Supplied records

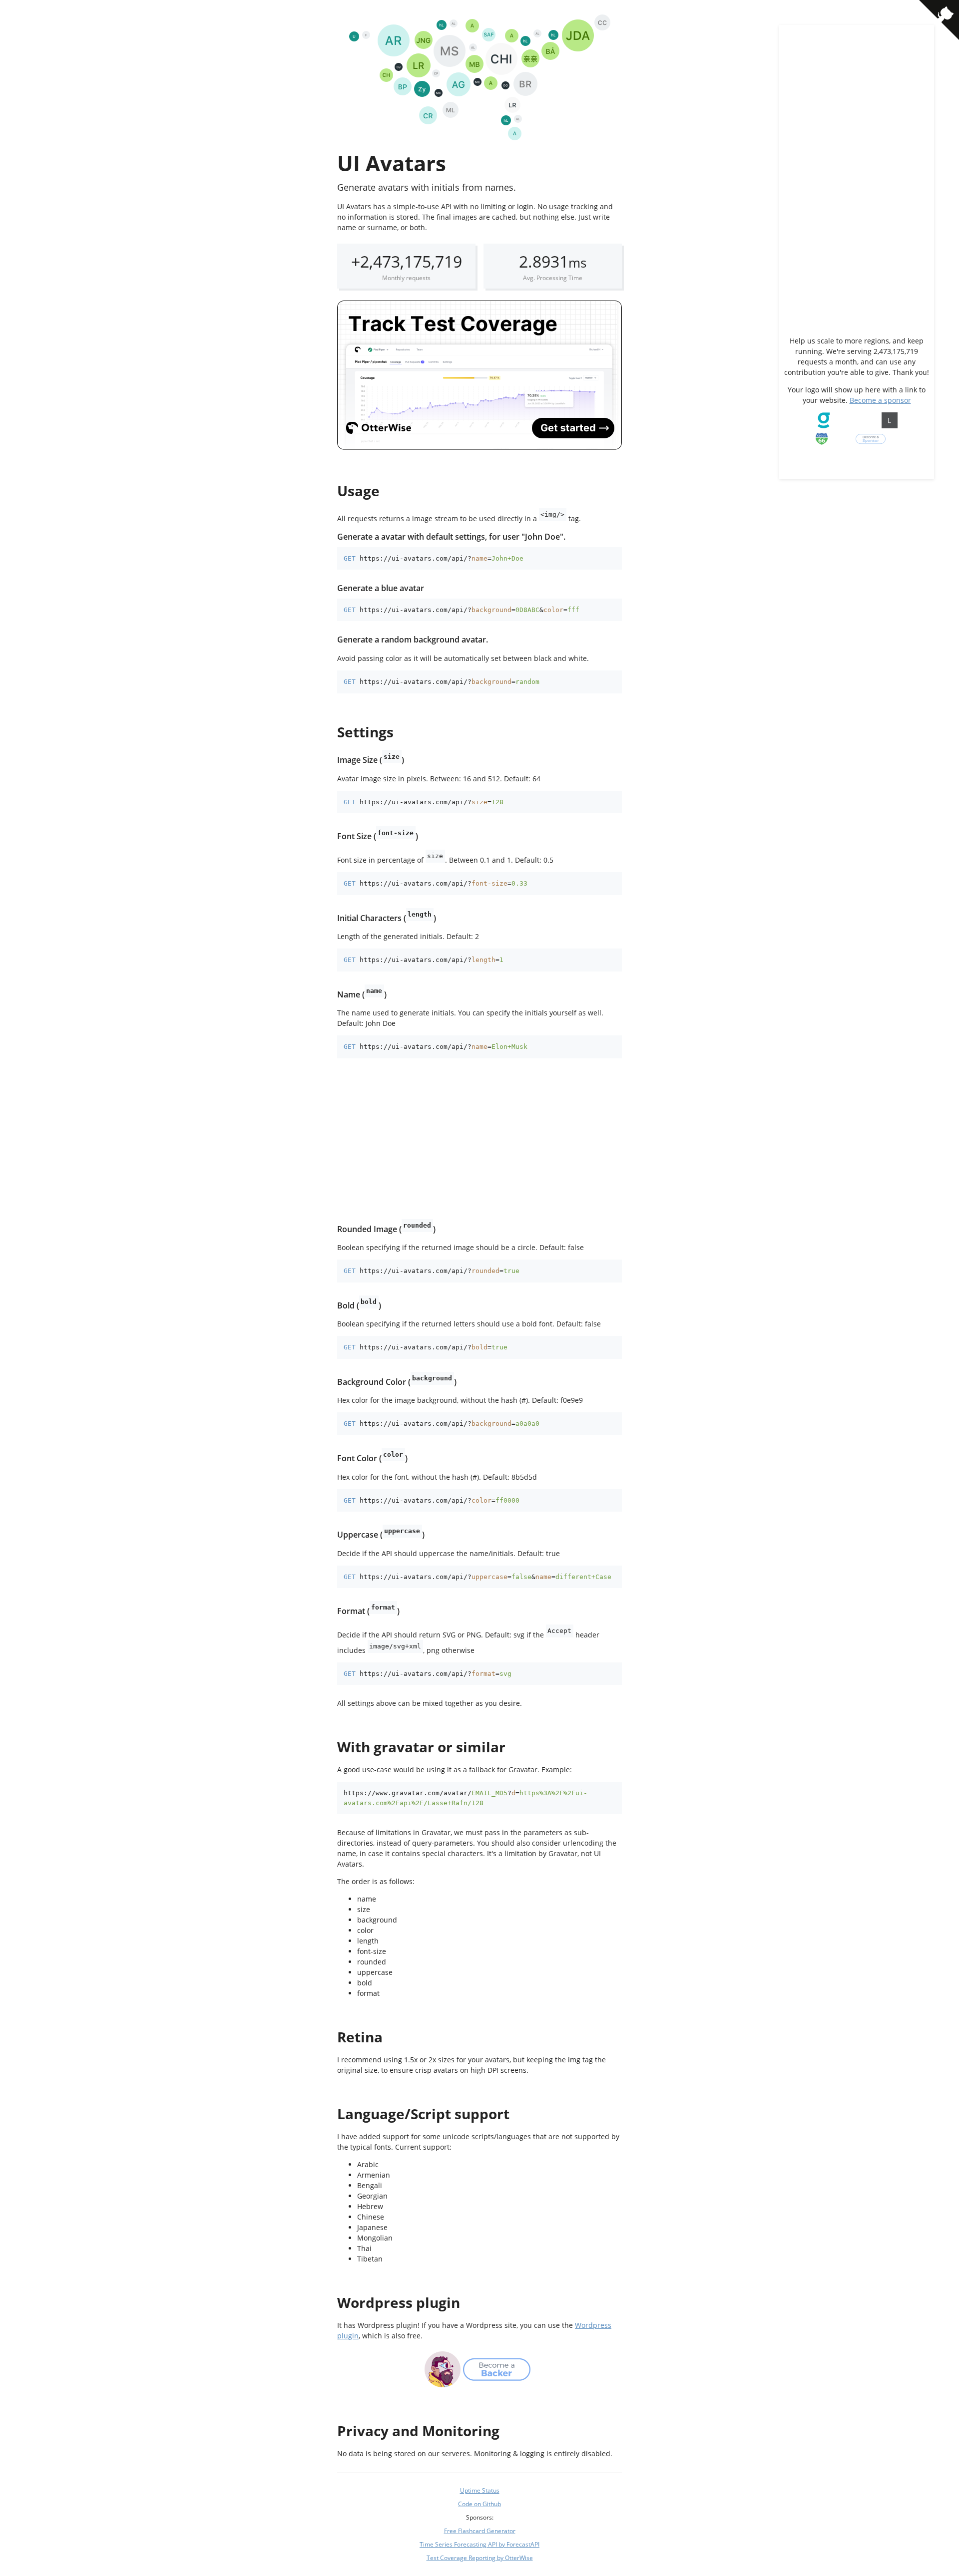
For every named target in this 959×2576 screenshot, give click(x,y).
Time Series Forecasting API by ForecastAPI (479, 2544)
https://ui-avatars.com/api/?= (441, 558)
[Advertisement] (479, 1141)
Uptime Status (479, 2490)
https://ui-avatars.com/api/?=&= (469, 610)
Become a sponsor (880, 400)
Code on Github (479, 2504)
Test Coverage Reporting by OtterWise (480, 2558)
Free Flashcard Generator (479, 2531)
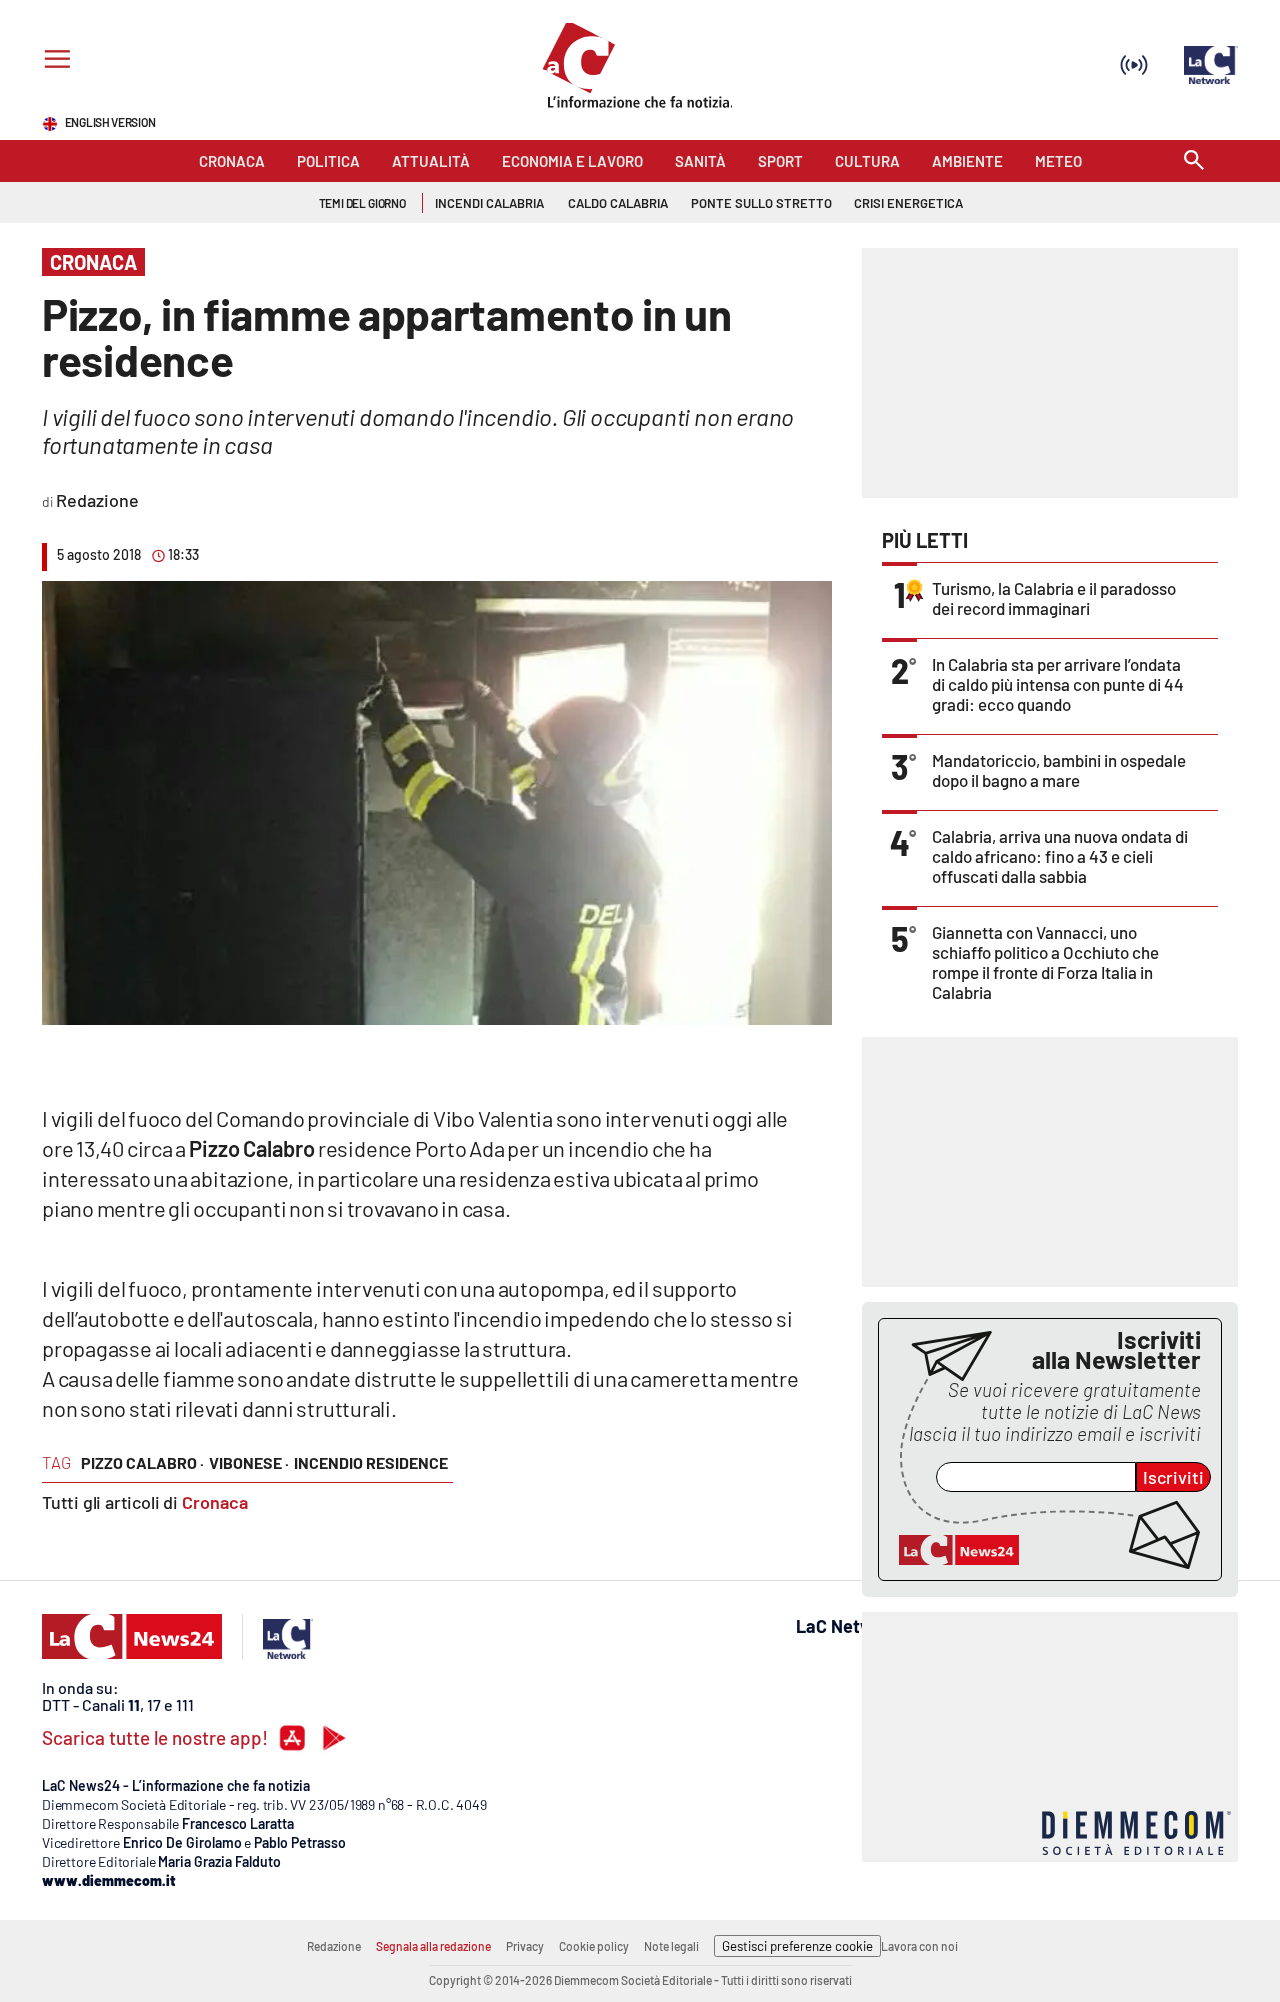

Exercise objective
An exact copy of the listing is required; return it without any pictures.

Task answer
For every named target in this 959×2576 screenshot, give click(x,y).
Time Series Forecasting API by ForecastAPI (479, 2544)
https://ui-avatars.com/api/?= (441, 558)
[Advertisement] (479, 1141)
Uptime Status (479, 2490)
https://ui-avatars.com/api/?=&= (469, 610)
Become a sponsor (880, 400)
Code on Github (479, 2504)
Test Coverage Reporting by OtterWise (480, 2558)
Free Flashcard Generator (479, 2531)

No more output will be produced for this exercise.